Das macht Lust auf mehr Erste Ausgabe des Jüdischen Musikfestes Flörsheim war ein voller Erfolg

Monica Gutman, Lisa Jacobs und Ramón Jaffé (von links) eröffneten das musikalisch vielseitige Programm mit dem schwungvollen Werk "Freilakhs" des russisch-jüdischen Komponisten Joel Engel.

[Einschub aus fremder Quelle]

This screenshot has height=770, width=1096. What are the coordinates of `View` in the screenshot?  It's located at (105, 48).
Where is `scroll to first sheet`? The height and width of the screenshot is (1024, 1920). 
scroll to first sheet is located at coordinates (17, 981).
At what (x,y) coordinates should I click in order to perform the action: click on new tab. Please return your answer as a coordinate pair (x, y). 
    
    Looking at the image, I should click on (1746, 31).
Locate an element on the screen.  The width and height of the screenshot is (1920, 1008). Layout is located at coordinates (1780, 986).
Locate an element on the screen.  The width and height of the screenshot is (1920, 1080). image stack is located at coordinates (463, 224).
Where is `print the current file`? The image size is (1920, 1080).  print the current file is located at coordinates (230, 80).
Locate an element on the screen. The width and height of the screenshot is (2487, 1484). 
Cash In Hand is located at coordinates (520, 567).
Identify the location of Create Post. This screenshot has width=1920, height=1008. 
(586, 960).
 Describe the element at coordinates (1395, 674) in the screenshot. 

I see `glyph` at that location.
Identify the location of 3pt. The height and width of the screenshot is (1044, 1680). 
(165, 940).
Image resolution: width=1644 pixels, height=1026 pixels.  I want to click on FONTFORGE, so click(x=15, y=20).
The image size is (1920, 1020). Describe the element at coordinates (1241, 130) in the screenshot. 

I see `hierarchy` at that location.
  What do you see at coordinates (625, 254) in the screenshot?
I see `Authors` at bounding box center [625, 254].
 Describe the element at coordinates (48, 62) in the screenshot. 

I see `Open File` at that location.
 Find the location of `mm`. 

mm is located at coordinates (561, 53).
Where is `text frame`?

Erste Ausgabe des Jüdischen Musikfestes Flörsheim war ein voller Erfolg

Die Messlatte lag hoch: Das vor einem Jahr von der Gesellschaft für Christlich-Jüdische Zusammenarbeit im Main-Taunus-Kreis e. V. (CJZ) ausgerichtete Jüdische Konzert war zweifelsohne ein Höhepunkt der Veranstaltungsreihe, die seinerzeit zum Gedenken an den 300. Jahrestag der Einweihung der Flörsheimer Synagoge abgehalten wurde. Für diesen Erfolg waren maßgeblich die renommierten Solisten Monica Gutman (Klavier) und Ramón Jaffé (Violoncello) verantwortlich, die dem begeisterten Publikum mit ihren durchwegs brillanten Vorträgen viele neue, spannende Zugänge zur Welt der jüdischen Musik eröffneten (wir berichteten).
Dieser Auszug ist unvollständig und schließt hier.